Attorneys for the NCAA, NFL and other professional sports leagues say New Jersey is trying to circumvent federal law and under no circumstances can sports betting be conducted at the state's racetracks at Monmouth Park and the Meadowlands.
New Jersey disagrees and has been preparing new legislation to do exactly that.
N.J. State Sen. Raymond Lesniak told ESPN on Monday he'll introduce a new bill as early as Tuesday that will repeal the state's prohibitions on sports betting and address the sports leagues' concerns.

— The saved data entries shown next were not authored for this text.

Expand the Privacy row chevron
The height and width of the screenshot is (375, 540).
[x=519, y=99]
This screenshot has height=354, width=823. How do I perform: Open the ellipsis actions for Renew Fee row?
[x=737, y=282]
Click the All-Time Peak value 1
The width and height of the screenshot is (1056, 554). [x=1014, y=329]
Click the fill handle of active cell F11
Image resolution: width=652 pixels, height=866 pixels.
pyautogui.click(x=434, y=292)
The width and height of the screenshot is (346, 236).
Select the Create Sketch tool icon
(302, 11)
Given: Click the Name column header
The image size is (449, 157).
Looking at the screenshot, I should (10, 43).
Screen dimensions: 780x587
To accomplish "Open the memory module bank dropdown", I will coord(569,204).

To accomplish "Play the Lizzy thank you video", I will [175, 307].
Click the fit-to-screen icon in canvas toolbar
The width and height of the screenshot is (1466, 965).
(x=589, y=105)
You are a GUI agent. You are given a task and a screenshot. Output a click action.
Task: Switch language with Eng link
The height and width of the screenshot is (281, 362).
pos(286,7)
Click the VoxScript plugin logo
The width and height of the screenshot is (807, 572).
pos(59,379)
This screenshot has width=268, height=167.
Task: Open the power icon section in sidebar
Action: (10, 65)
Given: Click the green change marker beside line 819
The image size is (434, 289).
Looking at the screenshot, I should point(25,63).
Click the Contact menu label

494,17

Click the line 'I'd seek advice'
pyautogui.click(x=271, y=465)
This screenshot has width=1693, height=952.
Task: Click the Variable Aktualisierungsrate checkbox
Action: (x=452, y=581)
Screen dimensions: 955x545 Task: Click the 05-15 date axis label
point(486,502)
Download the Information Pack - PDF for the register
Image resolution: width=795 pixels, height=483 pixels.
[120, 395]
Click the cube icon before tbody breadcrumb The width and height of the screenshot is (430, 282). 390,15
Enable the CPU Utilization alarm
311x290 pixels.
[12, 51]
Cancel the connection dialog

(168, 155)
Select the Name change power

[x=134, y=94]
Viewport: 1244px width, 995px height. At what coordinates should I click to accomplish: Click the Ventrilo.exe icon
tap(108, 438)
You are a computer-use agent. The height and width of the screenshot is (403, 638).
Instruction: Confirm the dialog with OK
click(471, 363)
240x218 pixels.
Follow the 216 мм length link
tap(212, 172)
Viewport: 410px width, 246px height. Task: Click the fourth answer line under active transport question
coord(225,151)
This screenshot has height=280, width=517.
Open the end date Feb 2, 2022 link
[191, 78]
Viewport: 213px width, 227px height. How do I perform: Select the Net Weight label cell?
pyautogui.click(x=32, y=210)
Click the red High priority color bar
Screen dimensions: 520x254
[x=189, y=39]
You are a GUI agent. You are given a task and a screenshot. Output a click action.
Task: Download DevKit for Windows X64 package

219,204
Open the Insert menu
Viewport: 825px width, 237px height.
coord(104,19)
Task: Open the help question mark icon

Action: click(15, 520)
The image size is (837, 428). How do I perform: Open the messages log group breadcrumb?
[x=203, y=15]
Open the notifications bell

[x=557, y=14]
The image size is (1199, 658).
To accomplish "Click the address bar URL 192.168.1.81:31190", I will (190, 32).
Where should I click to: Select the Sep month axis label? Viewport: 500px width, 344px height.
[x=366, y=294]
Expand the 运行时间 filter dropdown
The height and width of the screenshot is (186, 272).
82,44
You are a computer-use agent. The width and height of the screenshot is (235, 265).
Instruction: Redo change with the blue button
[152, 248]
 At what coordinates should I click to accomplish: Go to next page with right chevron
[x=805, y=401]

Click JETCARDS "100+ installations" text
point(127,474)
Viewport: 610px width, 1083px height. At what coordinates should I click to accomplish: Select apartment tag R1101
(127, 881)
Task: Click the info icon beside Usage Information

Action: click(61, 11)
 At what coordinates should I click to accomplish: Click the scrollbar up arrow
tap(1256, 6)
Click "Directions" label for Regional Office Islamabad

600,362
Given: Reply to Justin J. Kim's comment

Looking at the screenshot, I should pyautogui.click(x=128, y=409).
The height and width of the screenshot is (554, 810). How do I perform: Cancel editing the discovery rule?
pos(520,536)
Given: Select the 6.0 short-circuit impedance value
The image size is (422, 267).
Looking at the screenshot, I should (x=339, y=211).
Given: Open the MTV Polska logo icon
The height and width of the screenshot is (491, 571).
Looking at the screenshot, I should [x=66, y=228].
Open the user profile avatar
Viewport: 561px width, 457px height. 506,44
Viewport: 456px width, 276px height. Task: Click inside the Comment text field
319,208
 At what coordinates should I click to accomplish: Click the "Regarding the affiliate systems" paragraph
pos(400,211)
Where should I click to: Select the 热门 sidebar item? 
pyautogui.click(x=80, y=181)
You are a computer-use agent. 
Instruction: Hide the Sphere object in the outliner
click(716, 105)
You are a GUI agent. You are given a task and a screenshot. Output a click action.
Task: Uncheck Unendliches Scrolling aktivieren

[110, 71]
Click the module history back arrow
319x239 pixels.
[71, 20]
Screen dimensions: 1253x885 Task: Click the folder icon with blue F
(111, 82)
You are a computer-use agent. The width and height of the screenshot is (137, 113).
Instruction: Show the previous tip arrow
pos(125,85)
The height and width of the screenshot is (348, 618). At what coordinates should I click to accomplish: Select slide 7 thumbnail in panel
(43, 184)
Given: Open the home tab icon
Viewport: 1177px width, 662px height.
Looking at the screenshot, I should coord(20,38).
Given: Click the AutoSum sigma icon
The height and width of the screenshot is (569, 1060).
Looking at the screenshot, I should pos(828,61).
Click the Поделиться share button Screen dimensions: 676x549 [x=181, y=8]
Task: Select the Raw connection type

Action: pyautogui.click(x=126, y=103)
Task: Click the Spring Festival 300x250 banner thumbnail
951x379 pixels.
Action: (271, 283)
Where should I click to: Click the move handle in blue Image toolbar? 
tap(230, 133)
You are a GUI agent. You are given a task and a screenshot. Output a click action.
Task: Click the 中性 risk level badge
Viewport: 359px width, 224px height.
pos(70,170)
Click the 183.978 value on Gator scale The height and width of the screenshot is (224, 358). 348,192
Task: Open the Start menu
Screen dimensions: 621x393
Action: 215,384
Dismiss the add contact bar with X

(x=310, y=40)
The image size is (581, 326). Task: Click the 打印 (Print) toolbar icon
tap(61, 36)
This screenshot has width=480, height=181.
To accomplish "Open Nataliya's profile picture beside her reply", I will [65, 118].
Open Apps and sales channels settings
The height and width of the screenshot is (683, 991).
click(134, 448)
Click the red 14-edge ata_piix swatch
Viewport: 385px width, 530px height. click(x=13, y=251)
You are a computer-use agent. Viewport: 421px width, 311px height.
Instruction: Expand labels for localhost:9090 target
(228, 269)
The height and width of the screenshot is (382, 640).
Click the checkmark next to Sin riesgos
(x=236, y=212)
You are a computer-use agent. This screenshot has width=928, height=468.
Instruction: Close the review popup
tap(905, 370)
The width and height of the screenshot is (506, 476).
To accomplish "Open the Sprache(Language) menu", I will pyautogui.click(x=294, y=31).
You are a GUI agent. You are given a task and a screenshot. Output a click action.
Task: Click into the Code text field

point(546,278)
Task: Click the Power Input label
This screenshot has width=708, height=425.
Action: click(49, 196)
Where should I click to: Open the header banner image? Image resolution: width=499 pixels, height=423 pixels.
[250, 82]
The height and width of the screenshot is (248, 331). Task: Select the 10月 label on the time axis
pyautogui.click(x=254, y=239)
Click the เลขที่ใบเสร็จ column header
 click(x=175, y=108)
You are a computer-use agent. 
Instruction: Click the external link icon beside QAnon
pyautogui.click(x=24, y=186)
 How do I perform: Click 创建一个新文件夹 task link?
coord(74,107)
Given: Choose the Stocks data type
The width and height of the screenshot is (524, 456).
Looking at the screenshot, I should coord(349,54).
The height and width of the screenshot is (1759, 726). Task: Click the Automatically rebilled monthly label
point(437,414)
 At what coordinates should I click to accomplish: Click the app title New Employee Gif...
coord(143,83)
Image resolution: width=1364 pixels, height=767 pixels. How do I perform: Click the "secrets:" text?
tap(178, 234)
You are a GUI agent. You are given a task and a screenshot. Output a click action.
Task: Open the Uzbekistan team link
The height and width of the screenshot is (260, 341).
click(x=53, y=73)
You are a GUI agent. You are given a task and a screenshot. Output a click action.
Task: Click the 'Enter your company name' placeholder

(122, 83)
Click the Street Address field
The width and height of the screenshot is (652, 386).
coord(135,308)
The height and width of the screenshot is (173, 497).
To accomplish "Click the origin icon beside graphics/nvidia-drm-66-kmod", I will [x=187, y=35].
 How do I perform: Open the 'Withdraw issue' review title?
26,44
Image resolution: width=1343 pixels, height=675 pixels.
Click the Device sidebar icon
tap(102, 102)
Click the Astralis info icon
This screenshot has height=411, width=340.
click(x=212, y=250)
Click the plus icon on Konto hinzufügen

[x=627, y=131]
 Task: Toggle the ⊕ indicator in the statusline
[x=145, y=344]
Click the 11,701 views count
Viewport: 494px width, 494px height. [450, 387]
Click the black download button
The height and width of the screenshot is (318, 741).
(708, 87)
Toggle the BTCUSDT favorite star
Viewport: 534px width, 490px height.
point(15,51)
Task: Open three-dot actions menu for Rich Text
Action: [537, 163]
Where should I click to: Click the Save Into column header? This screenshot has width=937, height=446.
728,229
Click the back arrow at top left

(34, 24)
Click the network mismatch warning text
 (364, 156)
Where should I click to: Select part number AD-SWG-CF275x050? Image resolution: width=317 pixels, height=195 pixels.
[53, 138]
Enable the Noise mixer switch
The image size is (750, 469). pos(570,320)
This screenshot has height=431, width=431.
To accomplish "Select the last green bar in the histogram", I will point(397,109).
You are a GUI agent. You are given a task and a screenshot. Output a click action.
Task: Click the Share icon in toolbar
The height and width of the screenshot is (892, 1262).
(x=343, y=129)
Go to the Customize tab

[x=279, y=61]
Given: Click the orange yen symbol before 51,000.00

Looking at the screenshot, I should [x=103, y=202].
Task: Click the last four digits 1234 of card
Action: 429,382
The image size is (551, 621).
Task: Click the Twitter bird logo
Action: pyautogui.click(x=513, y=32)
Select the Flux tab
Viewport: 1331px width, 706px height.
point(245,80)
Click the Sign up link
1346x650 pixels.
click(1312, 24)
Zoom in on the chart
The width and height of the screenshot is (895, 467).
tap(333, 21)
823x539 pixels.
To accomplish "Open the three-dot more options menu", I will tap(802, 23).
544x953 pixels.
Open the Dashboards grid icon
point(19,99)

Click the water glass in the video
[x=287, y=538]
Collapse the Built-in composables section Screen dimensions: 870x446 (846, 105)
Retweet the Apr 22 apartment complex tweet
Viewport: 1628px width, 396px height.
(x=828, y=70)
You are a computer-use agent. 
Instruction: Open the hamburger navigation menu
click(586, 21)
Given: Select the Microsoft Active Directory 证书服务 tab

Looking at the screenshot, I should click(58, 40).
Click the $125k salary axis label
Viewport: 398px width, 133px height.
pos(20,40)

Lesniak hopes to pass the legislation within 30 days and remains optimistic that he'll be able to place the first legal sports bet in New Jersey this fall.
It's the latest step in a legal battle between the sports leagues and New Jersey that has lasted more than two years. In an 18-page brief filed Monday, the leagues asked U.S. District Judge Michael Shipp to deny New Jersey's request for clarification of a 2013 ruling that resulted in a permanent injunction barring the state's sports betting plans. The state wants to confirm that it can repeal its sports betting laws and not be in violation of the Professional and Amateur Sports Protection Act (PASPA), which prevents state-sponsored sports betting outside of Nevada, Delaware, Montana and Oregon.
The leagues state in their brief that PASPA does not prohibit states from repealing existing prohibitions and "completely deregulating" sports betting. They just don't believe New Jersey has met all the stipulations.
Lesniak says his new bill will follow those guidelines, while still attempting to allow the state's struggling casinos and racetracks to benefit by having private entities offer Las Vegas-style sports betting.
"I expect the governor to sign it this time around," Lesniak said. "If he wants to have sports betting in New Jersey, and I believe that he does, I believe that he will sign it. The future of Atlantic City and our racing industry needs it."
New Jersey has until Oct. 10 to respond to the leagues, and a hearing is slated for mid-October.
Last September, the Third Circuit Court of Appeals confirmed Shipp's ruling in a majority decision, and the U.S. Supreme Court then declined to hear New Jersey's case in late June. Lesniak didn't give up, though, and, within days of the Supreme Court's decision, pushed legislation through the Assembly that repealed the state's prohibitions on sports betting.
Gov. Chris Christie, however, vetoed Lesniak's bill in early August, only to reverse course a month later. On Sept. 8, Christie, through Attorney General John Hoffman, issued a directive instructing law enforcement to cease any prosecution of sports betting at racetracks and casinos. At the same time, Christie filed a Motion for Clarification of Shipp's ruling.
The leagues called Christie's directive "astounding" and a "blatant violation" of the injunction and targeted his words from the veto of Lesniak's bill in their response brief.
"In his veto statement, the Governor wrote: "While I do not agree with the Circuit Court's conclusion, I do believe that the rule of law is sacrosanct, binding on all Americans," attorneys for the leagues wrote.
The leagues singled out the racetracks at Monmouth Park and the Meadowlands in their briefs, claiming both are owned and managed by the state, specifically the New Jersey Sports and Exposition Authority.
However, New Jersey attorney Dennis Drazin, who advises the New Jersey Thoroughbred Horsemen's Association, told ESPN in an email that the NJSEA owns the land, but the tracks are leased to private entities.
"They are not managed by the state," Drazin added.
Monmouth Park has been planning to have an operational sports book by Oct. 25. Drazin said Monday he will wait for the judge's ruling.